Desperate, I paid TuneCore's annual subscription. Then discovered:

They only have "Classical Crossover" (Bach feat. Billie Eilish?)
They can't deliver classical to Apple Music
Refund policy: "All sales are final" (That is not a refund policy!)

My only real complaint? Tell me upfront. Don't let me pay THEN mention you can't deliver to a platform I want to.

I created a ticket and filed a complaint with their payment processor. Used words like "misrepresentation" and "undisclosed limitations."


[EDIT: 8th September 2025, TuneCore initiated a refund]

The Plot Twist

Just after filing disputes against TuneCore, I went to Soundrop.

Funny thing - I'd set up this release at $0.99 weeks earlier but never submitted, convinced I needed something better with real human support. Post-TuneCore, I finally clicked submit on what I already had.

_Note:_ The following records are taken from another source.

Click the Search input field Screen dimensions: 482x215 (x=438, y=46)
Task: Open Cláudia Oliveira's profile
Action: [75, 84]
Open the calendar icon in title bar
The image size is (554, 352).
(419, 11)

Epilogue: Into the Unknown

Got an email from another distributor: "You didn't finish your release... The world is waiting..."

The world might be waiting, but apparently not for classical music in high-definition.

The landscape's grown more complex since I started. Spotify's "artificial streaming policy" has everyone paranoid—distributors can't tell if music is human-composed or AI-generated. In a world where AI can write "Classical Crossover" faster than you can, say "Bach feat. Billie Eilish," everyone's suspicious of everything. No wonder they're defaulting to defensive positions.

The Passacaglia isn't released for streaming yet. I won't be surprised if it lands in Death Metal somewhere. But I'm prepared now—it's released on Bandcamp, where genre is what I say it is.

The world is waiting? Let it wait. I am figuring out Bandcamp.